En voilà un ouvrage connu par nombre de peuples, sans qu’ils n’aient pu pour autant mettre un jour la main dessus ou juste en lire une ligne !
Naguère débuté par Bilo Bessac qui y coucha son périple jusqu’en Érébor aux côtés de la Compagnie de Thorin, il y ajouta des détails et des chansons avec le temps passant.
Jusqu’à ce qu’il le confie à son neveu et cousin, Frodon, après avoir retranscrit ce qu’il lui avait raconté lors de leurs retrouvailles à Fendeval.

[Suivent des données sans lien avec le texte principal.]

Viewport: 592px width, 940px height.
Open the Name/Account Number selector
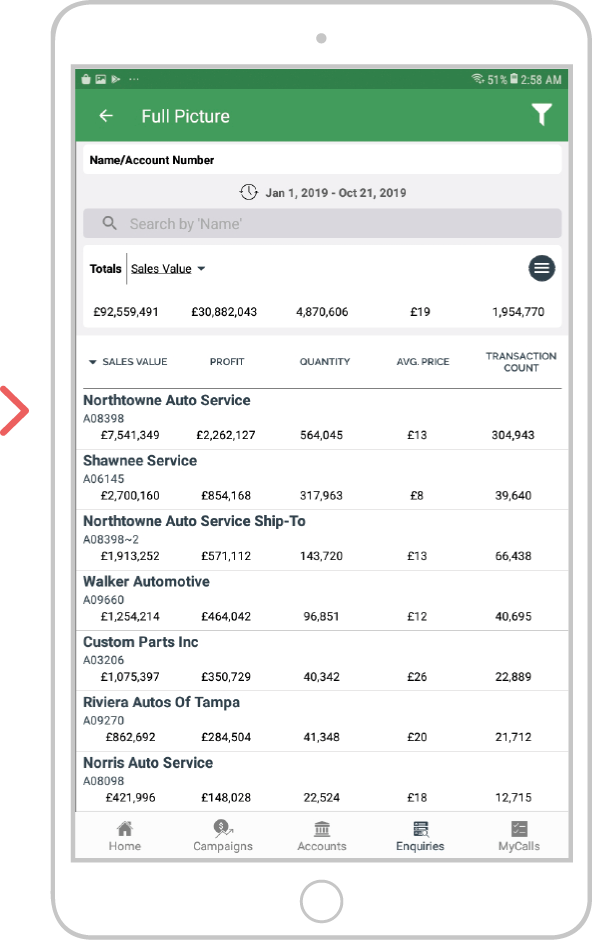(322, 160)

Bon élève, le hobbit se prêta à l’exercice à son tour, épaulé par ses camarades de quête, aussi bien Elessar, anciennement Aragorn, que Peregrïn ou Sam, à qui il confia à son tour l’énorme volume, partant de la Comté pour les Havres Gris, épuisé et aspirant au repos.
Lorsque ce fut son tour, Sam remit le précieux ouvrage aux bons soins de sa fille aînée, Elanor, qui en fit un trésor familial, chaque génération révérant les pages vieillissantes et les illustrations pâlissantes.

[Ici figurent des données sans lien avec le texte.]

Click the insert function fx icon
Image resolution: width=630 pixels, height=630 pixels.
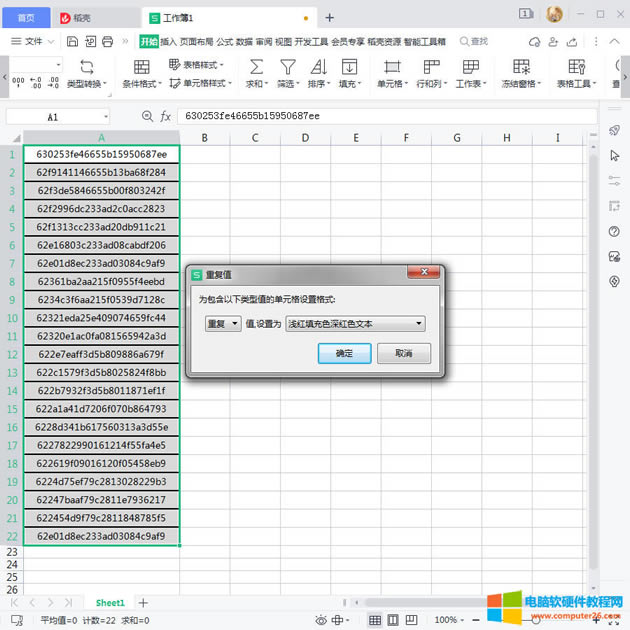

Ce n’était pas uniquement un livre (ou plusieurs) sur de belles aventures. C’était des archives, des témoignages d’une ère révolue, d’actes devenus historiques, que ce soit la reconquête d’Érébor et la fin d’une branche de l’héritage de Durin, la traversée pénible jusqu’à la Montagne du Destin affaiblissant Sauron, la mise à sac de la Comté, le retour du véritable roi du Gondor, et tant d’autres choses…

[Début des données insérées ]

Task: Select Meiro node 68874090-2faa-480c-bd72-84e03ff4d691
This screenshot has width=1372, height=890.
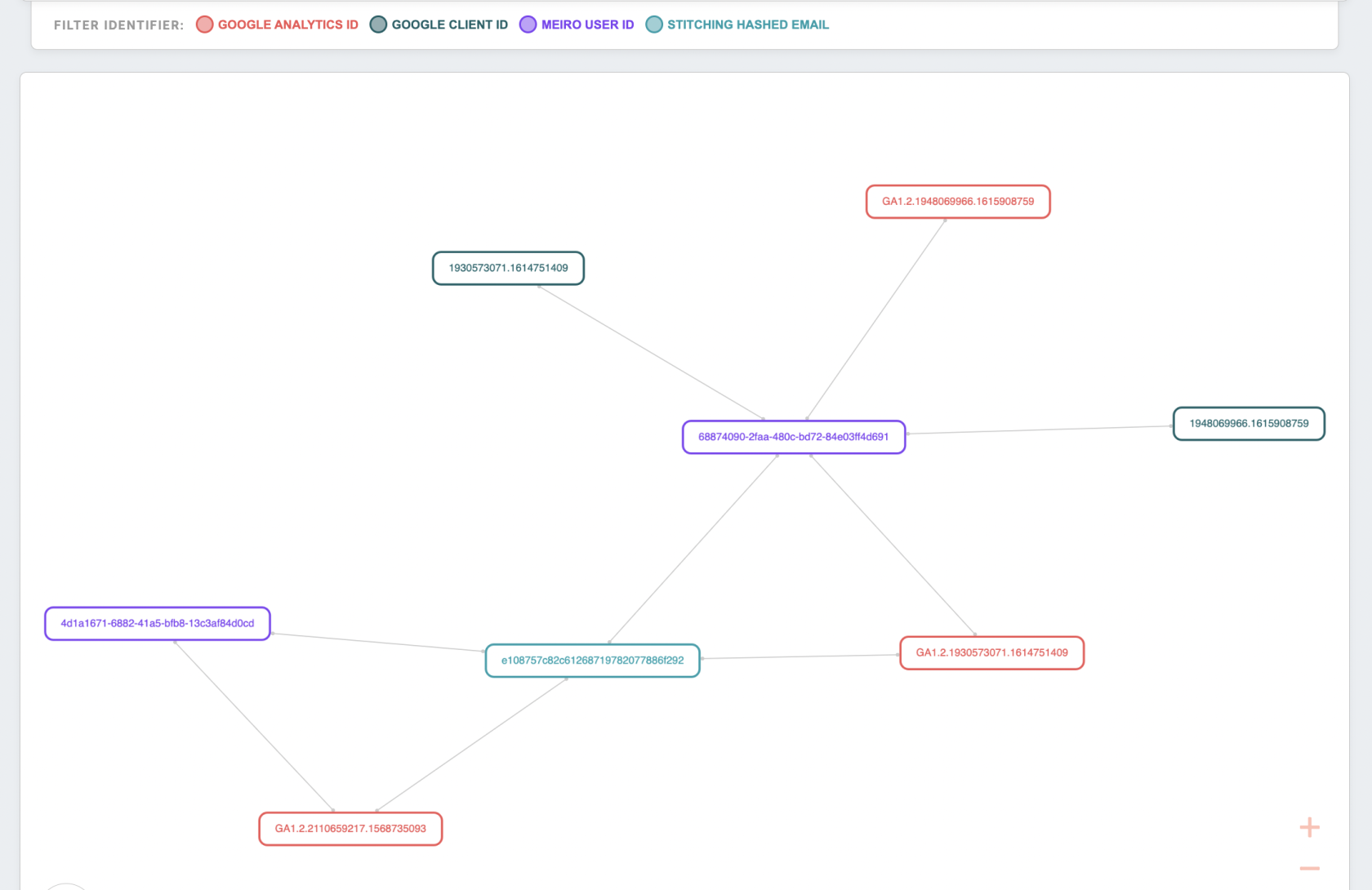Action: (794, 437)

Il y eut de nombreuses tentatives de vols, de dégradations (oui, même un petit hobbit de sept ans bavant à profusion sur les splendides aquarelles de Bilbo Bessac était considéré comme un profanateur d’héritage, non mais !) et il était fréquent que la descendance des Belenfant s’inquiète qu’un jour leur héritage le plus précieux soit réduit à de la poussière.
Mais personne n’osait retranscrire les mots si inestimables.